It is kind of by design. I have a separate package called “oban_cron” that I haven’t published yet, but it does exactly what you’re asking about. I’ve debated making it part of oban itself, but it works nicely as a separate package.
Quantum is really powerful, but it doesn’t make sense in every situation IMO. There are a couple of downsides that I hoped to address with a focused package:
Work without connected nodes. Quantum uses node communication for leadership, to prevent double-enqueuing a job.
Have a smaller footprint. Quantum is a lot of code when all you want to specify is {"0 14 * * MON", MyApp.SomeWorker} in some configuration.
I remember in the Rails days using Sidekiq but then also lugging around Clockwork just for scheduling. When glancing your readme one of the first things I looked for was repeated scheduled tasks.

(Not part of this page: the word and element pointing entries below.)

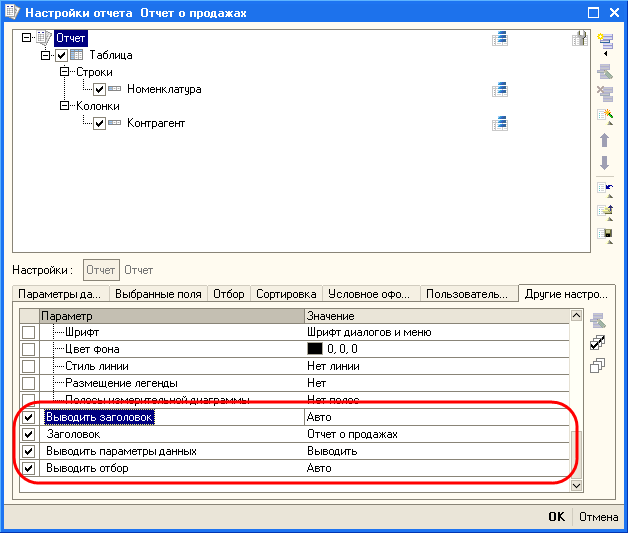Image resolution: width=628 pixels, height=533 pixels.
Task: Toggle the Номенклатура checkbox
Action: [99, 90]
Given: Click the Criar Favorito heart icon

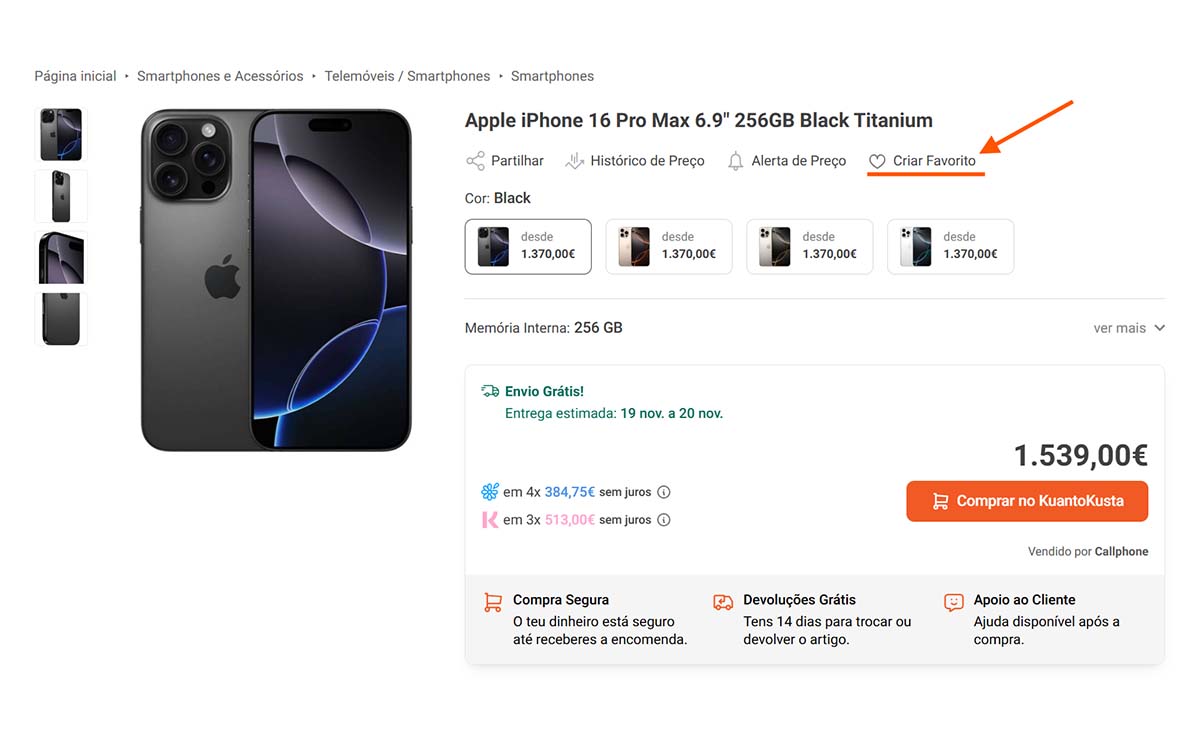Looking at the screenshot, I should coord(877,161).
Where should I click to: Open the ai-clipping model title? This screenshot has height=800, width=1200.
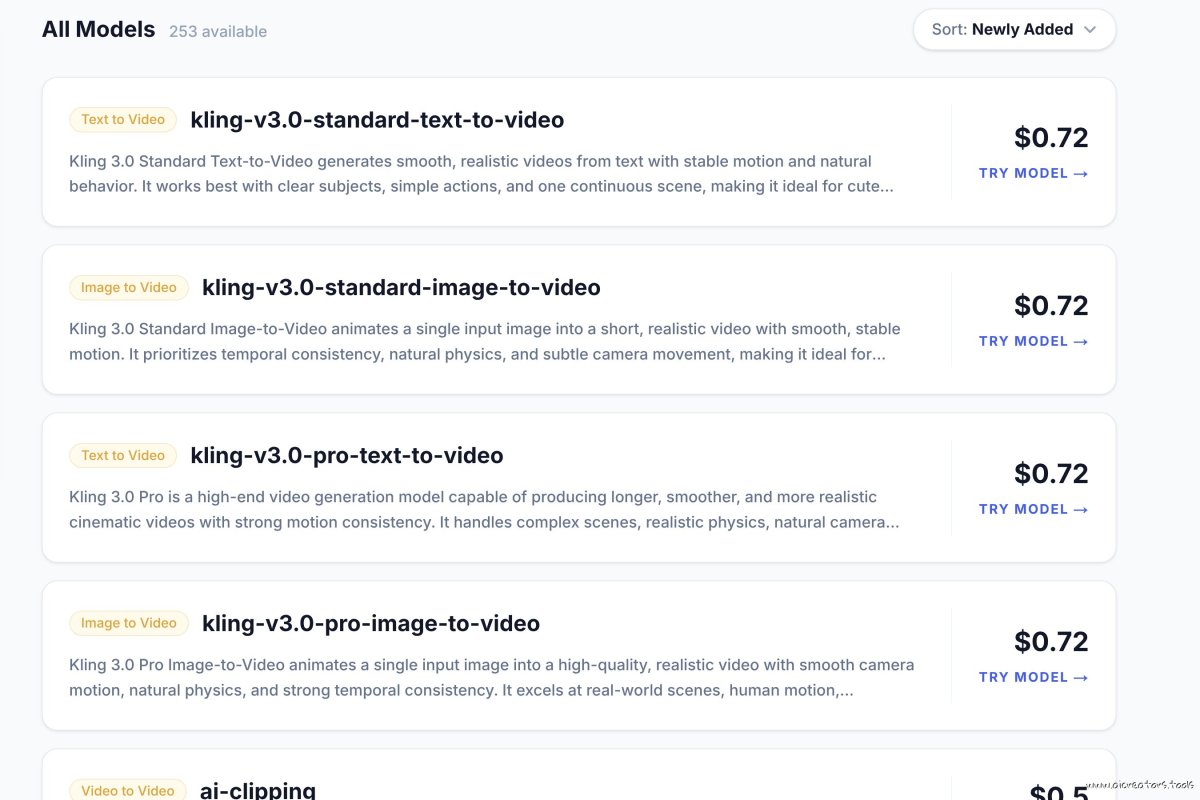[258, 790]
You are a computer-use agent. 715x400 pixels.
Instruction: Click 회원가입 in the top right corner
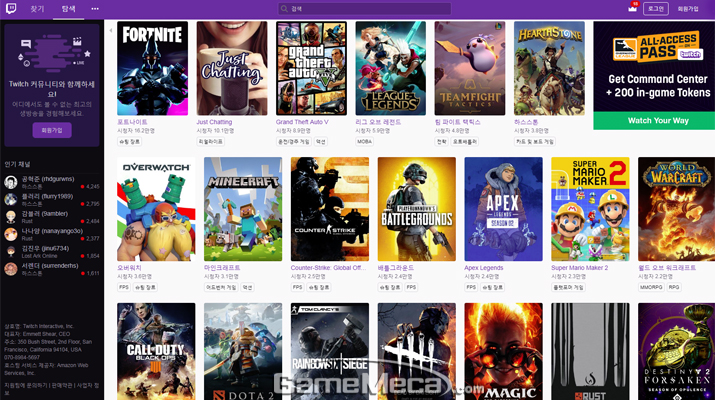pos(688,8)
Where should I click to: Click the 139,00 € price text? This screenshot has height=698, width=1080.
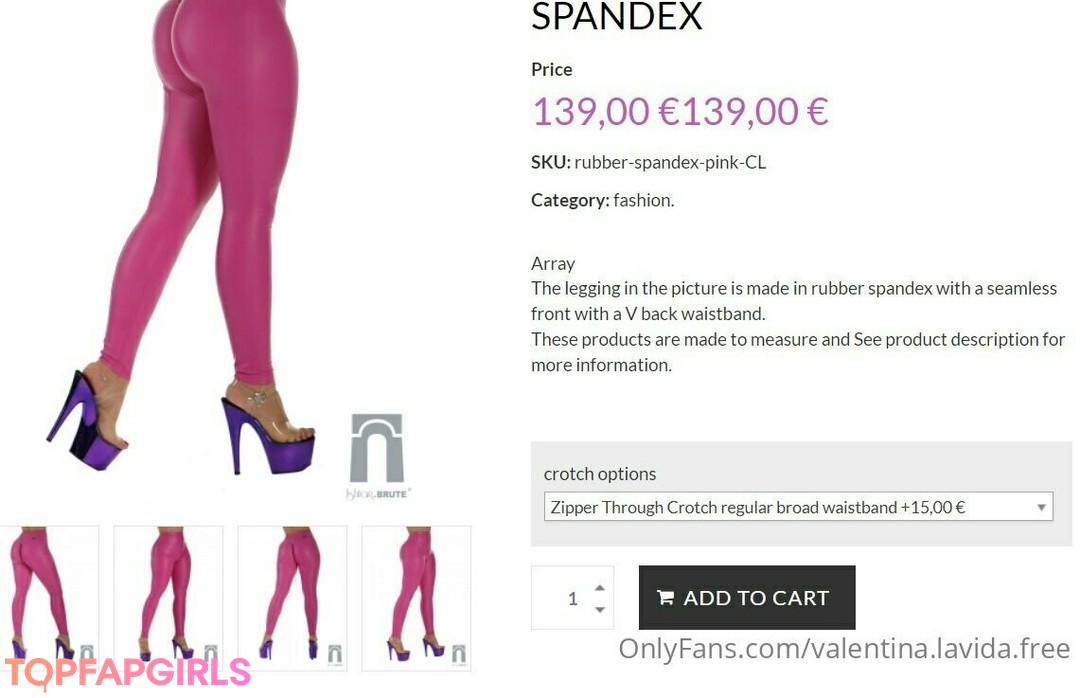point(680,112)
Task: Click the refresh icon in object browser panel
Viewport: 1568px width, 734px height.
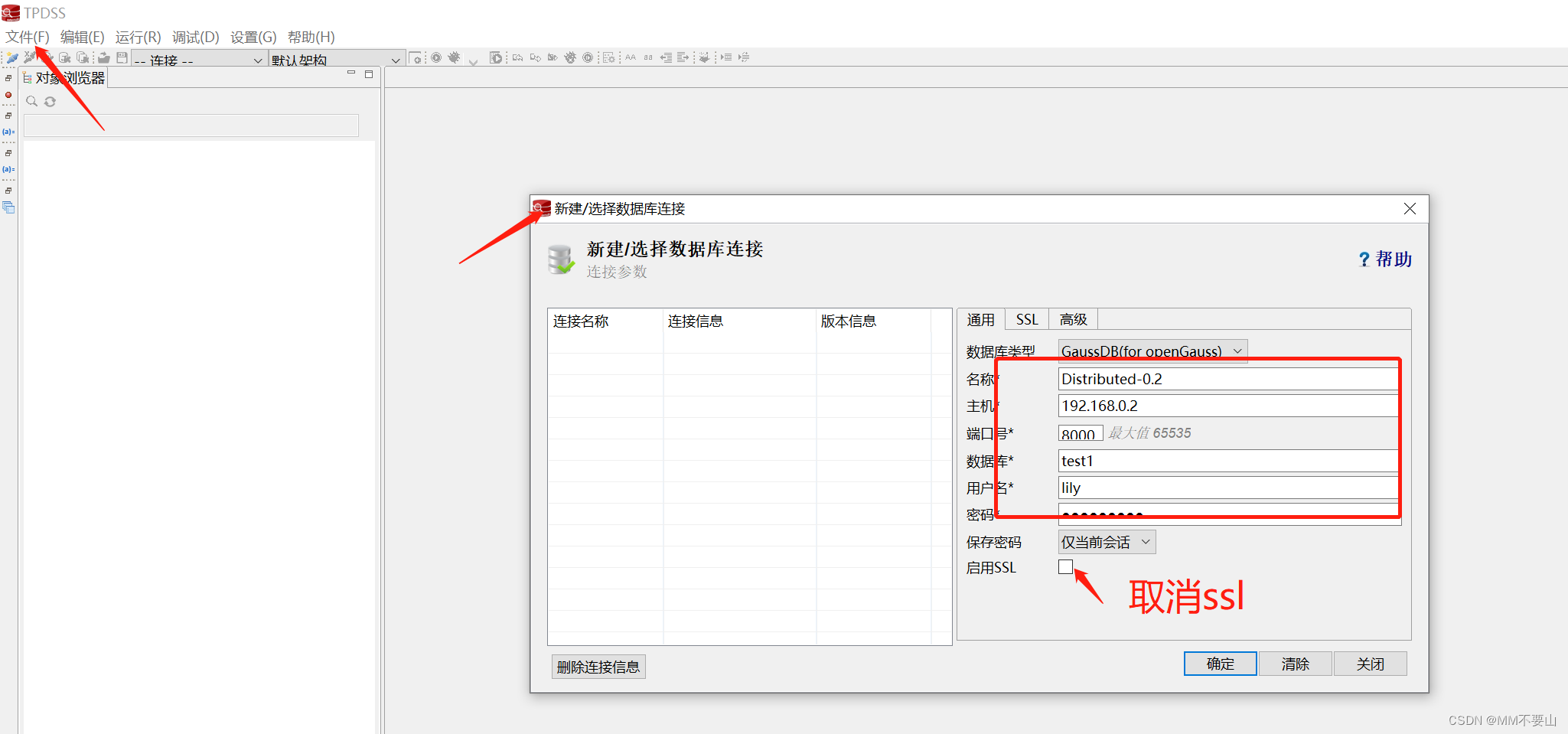Action: [x=50, y=100]
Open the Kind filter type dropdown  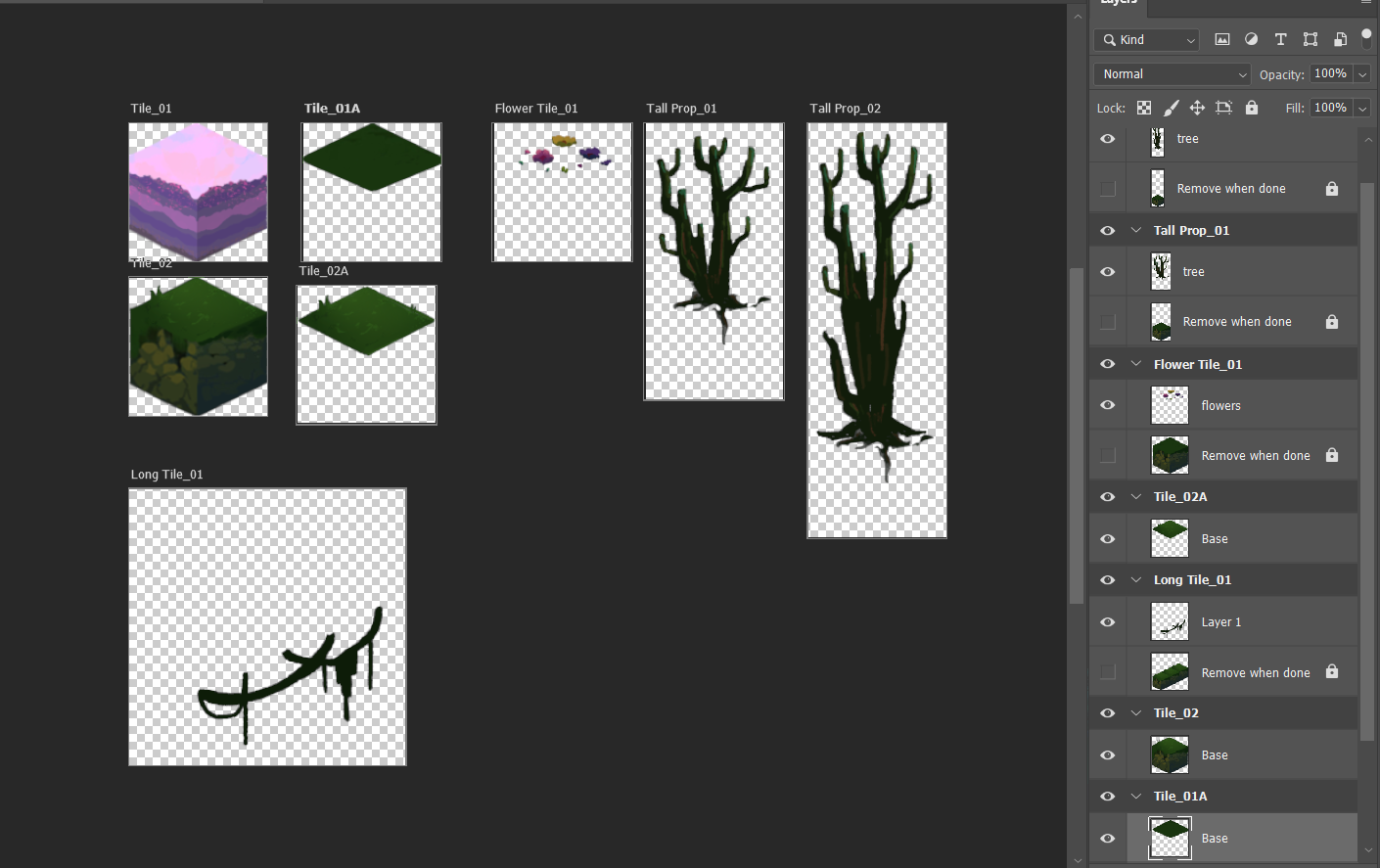pos(1147,40)
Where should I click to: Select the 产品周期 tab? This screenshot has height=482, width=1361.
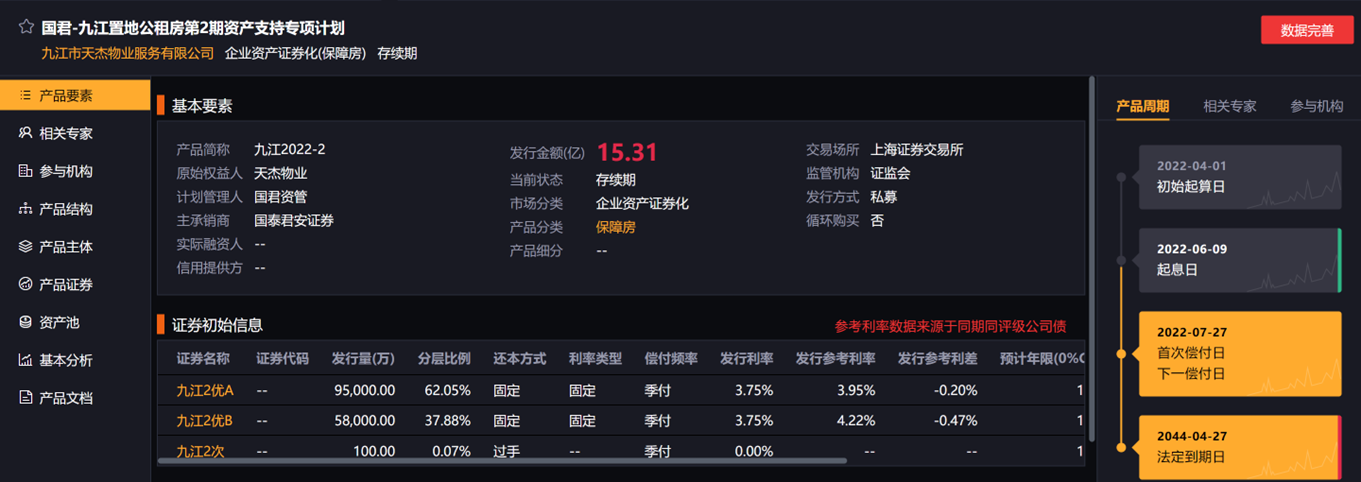click(1142, 106)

I wonder what others think about putting oban_cron into the main repo.
Informally I’ll consider “hearts” on this post to be in favor of including it directly in Oban. If anybody has arguments against inclusion please post!
I think that it would be a great addition to Oban.
The current version of Quantum is unstable when clustering in certain cases. We’ve experienced some of them in the company I work for which caused some undesirable effects such as tasks not running or running once per each node in the cluster.
This is acknowledged in Quantum and they are working in a solution.
Oban has been rock solid and reliable since we started using it in the project. So it could be a wonderful alternative.
Nice work. Looking forward to replacing Quantum with this. After just glancing at your commit, that makes me really happy to see. I had nothing against Quantum but being able to drop a whole library with a ton of code for a few dozen lines of code is a huge win.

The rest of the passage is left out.